▶ Dataset entries
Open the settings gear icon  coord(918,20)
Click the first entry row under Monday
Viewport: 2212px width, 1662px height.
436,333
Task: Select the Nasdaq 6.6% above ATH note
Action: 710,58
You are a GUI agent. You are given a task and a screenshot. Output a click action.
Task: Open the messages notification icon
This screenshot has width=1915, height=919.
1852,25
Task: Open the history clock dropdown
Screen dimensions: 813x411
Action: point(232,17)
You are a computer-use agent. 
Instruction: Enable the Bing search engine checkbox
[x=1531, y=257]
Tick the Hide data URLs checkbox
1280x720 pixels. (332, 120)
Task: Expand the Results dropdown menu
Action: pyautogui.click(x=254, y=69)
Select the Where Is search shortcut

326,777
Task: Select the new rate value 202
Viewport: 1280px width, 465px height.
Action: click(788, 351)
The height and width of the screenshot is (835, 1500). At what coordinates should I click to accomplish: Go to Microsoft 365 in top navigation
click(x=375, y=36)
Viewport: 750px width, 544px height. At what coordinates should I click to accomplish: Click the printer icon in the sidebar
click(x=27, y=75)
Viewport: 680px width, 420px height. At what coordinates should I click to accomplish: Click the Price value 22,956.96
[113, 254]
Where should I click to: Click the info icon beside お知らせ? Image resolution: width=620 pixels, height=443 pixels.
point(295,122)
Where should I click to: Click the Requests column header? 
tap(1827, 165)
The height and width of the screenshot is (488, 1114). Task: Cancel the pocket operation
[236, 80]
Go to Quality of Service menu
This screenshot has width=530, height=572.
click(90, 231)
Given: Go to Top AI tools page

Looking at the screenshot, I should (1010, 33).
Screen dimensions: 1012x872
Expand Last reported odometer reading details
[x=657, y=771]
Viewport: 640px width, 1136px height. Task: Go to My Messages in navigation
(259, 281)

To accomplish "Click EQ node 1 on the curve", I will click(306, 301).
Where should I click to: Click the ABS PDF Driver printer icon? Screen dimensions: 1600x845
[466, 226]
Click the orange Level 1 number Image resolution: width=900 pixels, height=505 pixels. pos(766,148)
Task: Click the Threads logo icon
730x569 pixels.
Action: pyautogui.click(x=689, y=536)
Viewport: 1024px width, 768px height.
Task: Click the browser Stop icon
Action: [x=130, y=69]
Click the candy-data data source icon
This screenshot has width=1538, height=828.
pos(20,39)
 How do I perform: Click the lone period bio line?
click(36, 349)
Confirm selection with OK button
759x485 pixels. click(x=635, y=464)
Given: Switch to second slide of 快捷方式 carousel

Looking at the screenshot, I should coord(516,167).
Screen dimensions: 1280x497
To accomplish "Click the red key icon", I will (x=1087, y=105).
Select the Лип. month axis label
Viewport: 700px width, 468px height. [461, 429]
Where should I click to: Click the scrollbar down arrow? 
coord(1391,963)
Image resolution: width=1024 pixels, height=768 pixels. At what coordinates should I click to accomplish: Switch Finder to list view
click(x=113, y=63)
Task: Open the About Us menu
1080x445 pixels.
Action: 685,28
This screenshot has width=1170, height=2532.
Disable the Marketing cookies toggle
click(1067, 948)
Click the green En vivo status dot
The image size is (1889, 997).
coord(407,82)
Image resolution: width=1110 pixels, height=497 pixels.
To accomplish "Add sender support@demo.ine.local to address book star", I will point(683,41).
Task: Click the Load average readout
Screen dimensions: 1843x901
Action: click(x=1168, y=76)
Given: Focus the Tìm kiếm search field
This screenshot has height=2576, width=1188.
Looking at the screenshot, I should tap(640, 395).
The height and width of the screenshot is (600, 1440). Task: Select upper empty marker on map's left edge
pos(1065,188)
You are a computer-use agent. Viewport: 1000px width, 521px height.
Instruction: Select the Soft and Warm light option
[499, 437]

▶ Task requirements
The lines above, from the start of the records through the one containing "You are a GUI", are to be printed exactly, and nothing else is to be included.

▶ Completed task
Open the settings gear icon  coord(918,20)
Click the first entry row under Monday
Viewport: 2212px width, 1662px height.
436,333
Task: Select the Nasdaq 6.6% above ATH note
Action: 710,58
You are a GUI agent. You are given a task and a screenshot. Output a click action.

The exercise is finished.